Start of Text

The Wild Life
Observations
and Reflections on Africa's Wildlife
VIII
- Lion
While I was at Gras
a lion crossed over into Namibia from Botswana, possibly from Kgalagadi Transfrontier Park, or from anywhere in the Kalahari.
Had he headed north or east, he would surely have starved in the desert, slowly and painfully, until he was torn to pieces
by his old enemies, the hyenas. Instead, he came west, into Namibia, willing to risk the proximity of humankind (however sparse)
for the easy prey on their sheep ranches, and he was leaving bits of lamb carcass in his wake. Almost certainly an older male with an increasingly diminished ability to hunt, exiled by his own
sons and cousins, he was now a rogue lion, a classic problem animal, and a danger to every man, woman, child and animal who
crossed his path.
He was,
quite literally, fair game, and I was offered the opportunity to shoot him.
Nature writing is full of stories like this. In the Disney version, the hunter changes his
mind at the very last moment, has a kind of ad hoc, ersatz, spiritual awakening, and works instead to save the lion’s
life. He puts out a call for help and a team of scientists, environmentalists and concerned citizens comes to aid in the rescue.
They gently put the Old King to sleep with a mild anesthetic and transport him to a new home in some faraway place where he
lives out his years in peace and comfort. In time, he becomes a tame, loving member of the family and the subject of a made-for-TV
movie.
Disney loves a fairytale.
I outgrew them long ago and besides that, I prefer wild-lands to Disneyland – they’re better for the planet, and
much better for those who frequent them. “Bambi” and “The Lion King” have about as much to do with
real life and real lions as Walt Disney has to Frederick Courteney Selous. We may each choose our interests, but let us not
kid ourselves about what is real and what is entertainment, or about what is natural and what is artificial; at least those
of us who can still make such distinctions. Many can’t.
In the past, this lion was just a threat. One of the ranchers would have hunted him down and killed him,
that he and his family might once again sleep in peace. That still happens more often than not. It’s hard enough to
make it ranching cattle or sheep or wild game without giving a share to a worn-out (and very dangerous) old lion, however
magnificent his age and experience have made him. About 20 lions are shot each year after leaving Kgalagadi, where the lion
population is healthy, genetically diverse, and would otherwise exceed its carrying capacity anyway.

End of Text
Start of Record extracts

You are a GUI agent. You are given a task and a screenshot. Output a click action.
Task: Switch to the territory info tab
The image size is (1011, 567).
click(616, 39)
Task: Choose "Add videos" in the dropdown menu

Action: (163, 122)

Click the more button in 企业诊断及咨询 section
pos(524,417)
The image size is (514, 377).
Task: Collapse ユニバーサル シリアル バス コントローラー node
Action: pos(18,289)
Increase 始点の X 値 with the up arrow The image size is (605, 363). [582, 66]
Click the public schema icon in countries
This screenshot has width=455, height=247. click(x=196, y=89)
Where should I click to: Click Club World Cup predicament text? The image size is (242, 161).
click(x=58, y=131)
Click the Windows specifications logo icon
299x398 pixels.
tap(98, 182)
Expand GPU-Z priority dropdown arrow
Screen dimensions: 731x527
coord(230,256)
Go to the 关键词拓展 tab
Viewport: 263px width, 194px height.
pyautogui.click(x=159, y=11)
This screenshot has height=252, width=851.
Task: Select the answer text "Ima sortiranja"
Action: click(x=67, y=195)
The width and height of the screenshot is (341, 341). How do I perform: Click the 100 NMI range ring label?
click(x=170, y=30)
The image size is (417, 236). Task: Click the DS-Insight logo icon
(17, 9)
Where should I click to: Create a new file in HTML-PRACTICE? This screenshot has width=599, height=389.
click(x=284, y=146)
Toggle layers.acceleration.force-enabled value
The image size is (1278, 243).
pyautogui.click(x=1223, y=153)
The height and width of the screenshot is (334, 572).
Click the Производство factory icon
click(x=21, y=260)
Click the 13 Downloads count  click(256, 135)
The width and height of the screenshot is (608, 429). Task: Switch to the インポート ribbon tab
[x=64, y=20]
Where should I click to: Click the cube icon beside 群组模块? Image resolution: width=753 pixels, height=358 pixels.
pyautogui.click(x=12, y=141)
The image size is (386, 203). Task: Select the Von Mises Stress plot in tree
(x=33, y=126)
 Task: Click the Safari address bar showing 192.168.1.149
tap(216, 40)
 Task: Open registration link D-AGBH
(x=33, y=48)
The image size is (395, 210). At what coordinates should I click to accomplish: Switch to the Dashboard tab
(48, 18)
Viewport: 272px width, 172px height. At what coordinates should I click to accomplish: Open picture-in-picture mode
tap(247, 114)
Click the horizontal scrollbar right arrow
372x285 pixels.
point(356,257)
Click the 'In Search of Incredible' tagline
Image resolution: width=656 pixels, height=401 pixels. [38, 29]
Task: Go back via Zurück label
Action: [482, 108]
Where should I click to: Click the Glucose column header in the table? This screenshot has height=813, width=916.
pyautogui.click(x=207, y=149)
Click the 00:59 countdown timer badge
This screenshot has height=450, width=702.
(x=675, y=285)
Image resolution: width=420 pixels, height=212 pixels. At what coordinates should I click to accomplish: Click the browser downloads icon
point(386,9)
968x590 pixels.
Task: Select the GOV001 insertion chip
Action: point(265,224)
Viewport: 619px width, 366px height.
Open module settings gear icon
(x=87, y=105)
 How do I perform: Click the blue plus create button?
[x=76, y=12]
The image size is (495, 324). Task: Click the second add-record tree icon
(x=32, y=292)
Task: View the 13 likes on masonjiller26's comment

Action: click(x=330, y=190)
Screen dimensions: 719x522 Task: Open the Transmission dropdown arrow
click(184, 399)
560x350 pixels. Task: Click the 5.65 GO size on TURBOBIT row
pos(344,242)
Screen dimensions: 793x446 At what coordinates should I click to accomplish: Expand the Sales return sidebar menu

End of Record extracts

▶ _Work to be completed_:
Quote word for word the part of the lion essay that starts with the words "Had he headed" and ends with "crossed his path.".

▶ _Result_:
Had he headed north or east, he would surely have starved in the desert, slowly and painfully, until he was torn to pieces
by his old enemies, the hyenas. Instead, he came west, into Namibia, willing to risk the proximity of humankind (however sparse)
for the easy prey on their sheep ranches, and he was leaving bits of lamb carcass in his wake. Almost certainly an older male with an increasingly diminished ability to hunt, exiled by his own
sons and cousins, he was now a rogue lion, a classic problem animal, and a danger to every man, woman, child and animal who
crossed his path.